* TEXT PASSAGE *

_ _ _ _ _

There are four basic factors to consider when deciding whether or not to outsource a function like billing, says Elizabeth Woodcock, FACMPE, an Atlanta-based health care consultant and a member of the American College of Medical Practice Executives. They are:
1. Control. "Do the physicians have the ability to control the quality of the outsourcing product or service?" asks Woodcock. This is especially important with billing, a process for which physicians are responsible whether it is managed in-house or at an outside billing service.
2. Performance. Will the quality of the outsourcing service be equal to or better than what’s being done in-house? For something like billing, one way to measure the performance of an outside service against in-house staff is to compare the two based on three critical indicators: accounts receivable over 120 days, days in accounts receivable, and adjusted collection rate. All other things being equal, if the vendor does better at these tasks than your current in-house staff, you may want to contract out your billing function.
3. Communication. How well does the contractor understand your practice, anticipate problems, and respond to your questions? What has been the experience of other practices that have used the contractor’s services?
4. Cost. Is the cost of the product or service at least equal to — and preferably less than — the cost of managing the product or service in-house? Typically, billing costs range from an average of around 4% of revenue for surgery practices to 8% for primary care and most specialists.
According to the Medical Group Management Association (MGMA) in Englewood, CO, just 13% of all medical groups outsource their billing function. Of the groups with superior record of accounts receivable performance, only 3.23% use an outside billing service, notes the MGMA.

_ _ _ _ _

* EXERCISE DATA *
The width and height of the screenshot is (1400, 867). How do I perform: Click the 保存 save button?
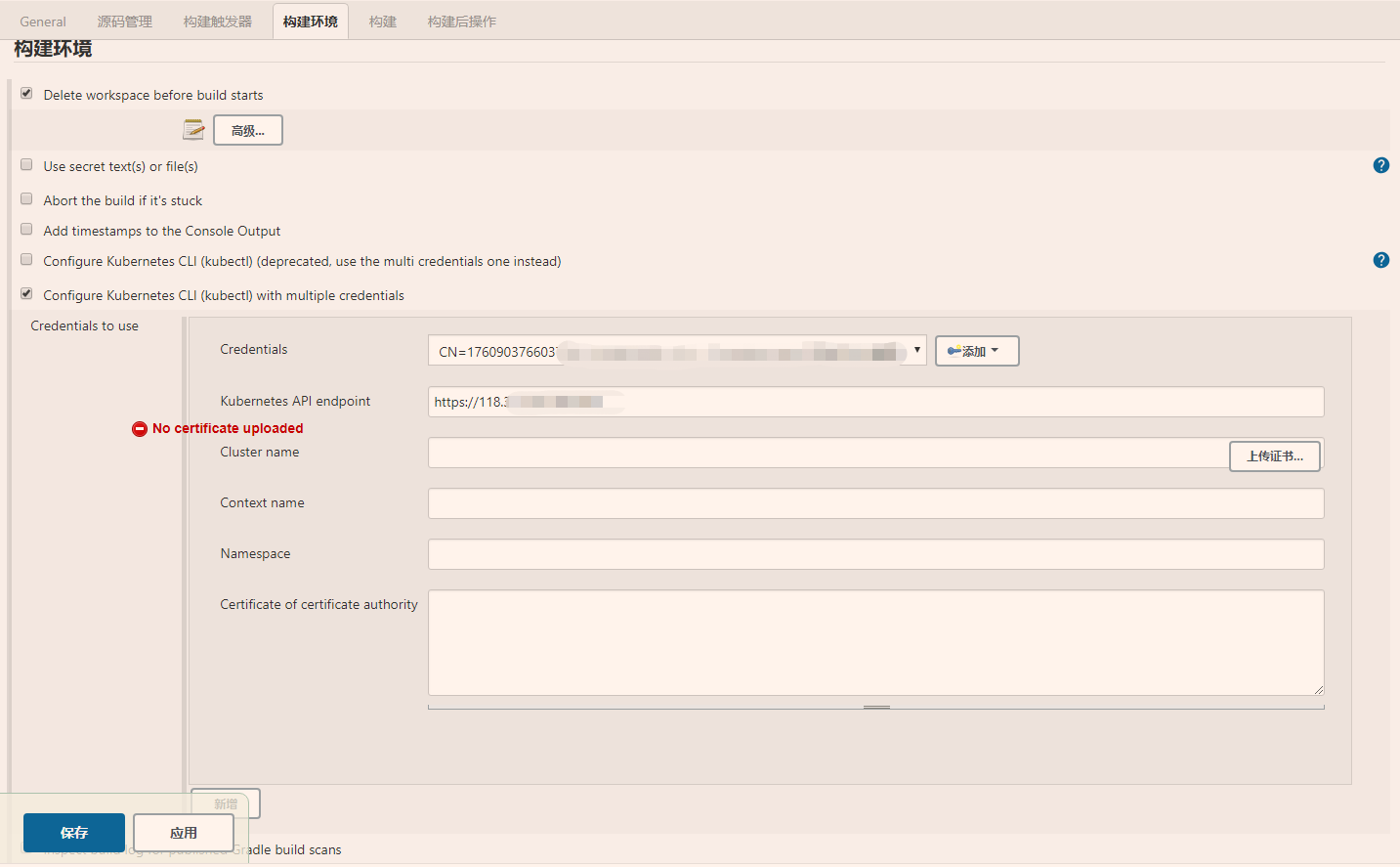coord(73,832)
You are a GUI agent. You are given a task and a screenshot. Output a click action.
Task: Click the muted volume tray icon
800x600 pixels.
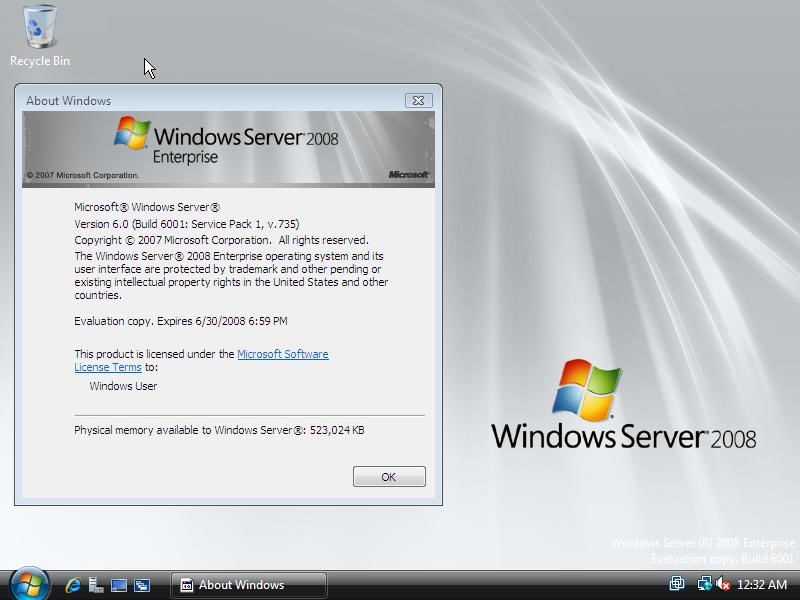tap(723, 584)
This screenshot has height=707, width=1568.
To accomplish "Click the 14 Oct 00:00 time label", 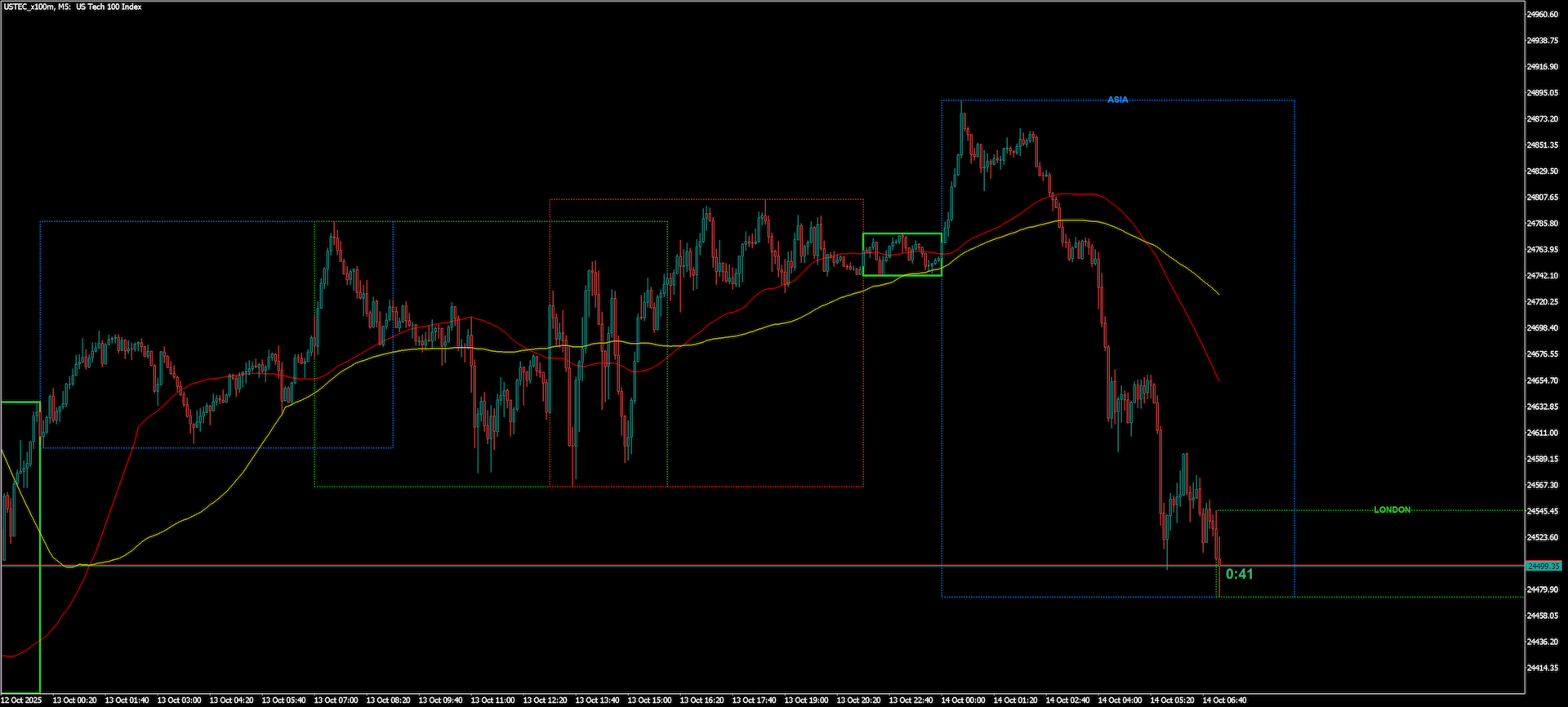I will (963, 700).

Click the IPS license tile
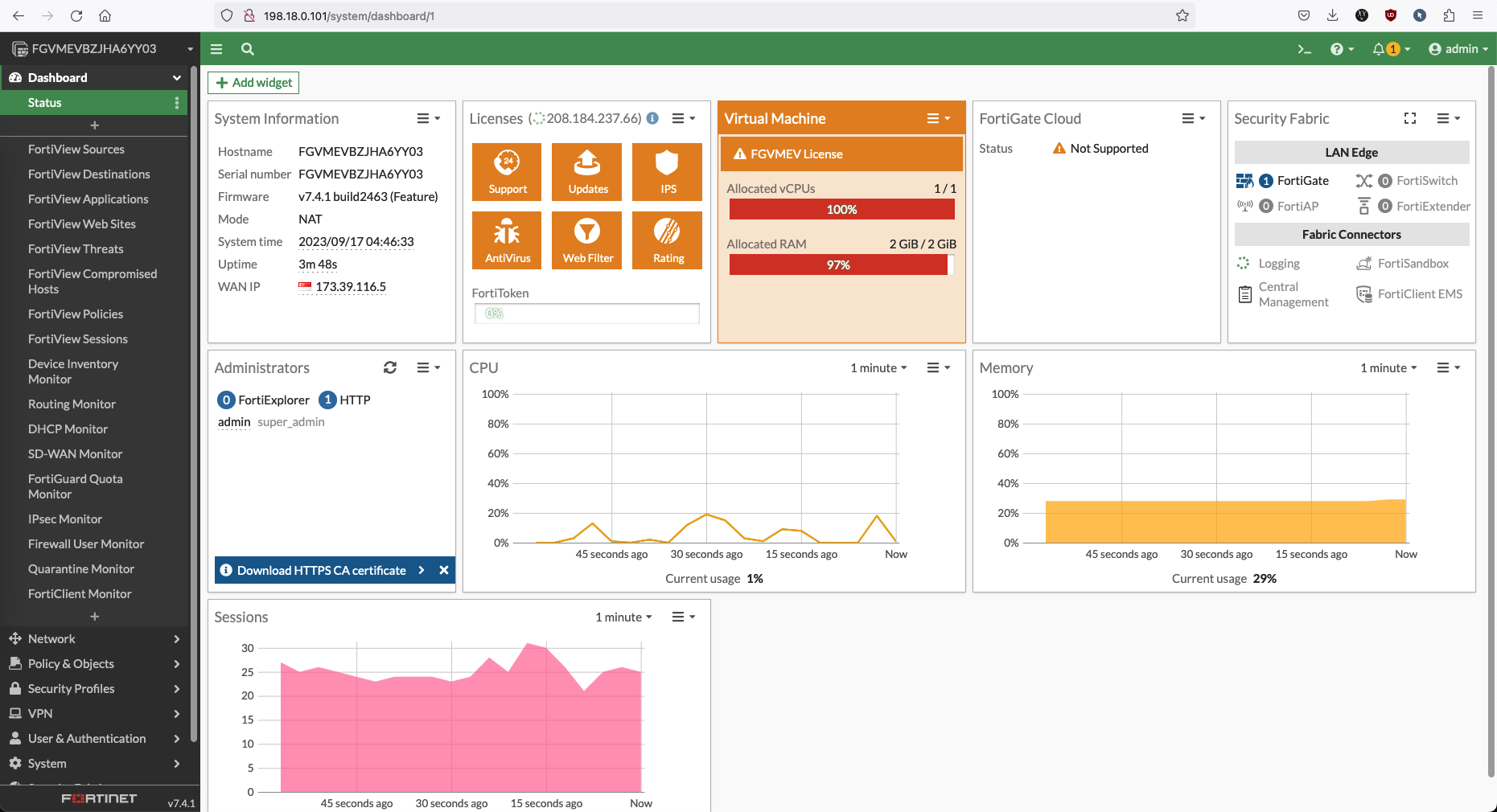(667, 171)
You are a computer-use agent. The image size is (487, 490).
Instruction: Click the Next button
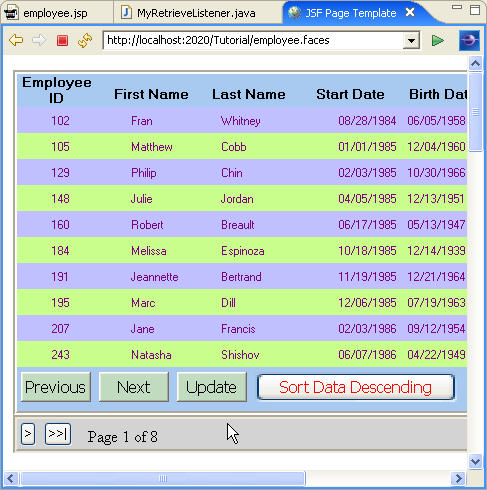134,387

_ _ _ _ _

* DIRECTIONS *
1. According to the outsourcing passage, what share of all medical groups outsource their billing function?
2. Return the portion of the outsourcing passage from "2. Performance. Will" to "your billing function.", copied word for word.
Rely solely on the outsourcing passage for what comes next.

* SOLUTIONS TO EACH TASK *
1. 13%

2.
2. Performance. Will the quality of the outsourcing service be equal to or better than what’s being done in-house? For something like billing, one way to measure the performance of an outside service against in-house staff is to compare the two based on three critical indicators: accounts receivable over 120 days, days in accounts receivable, and adjusted collection rate. All other things being equal, if the vendor does better at these tasks than your current in-house staff, you may want to contract out your billing function.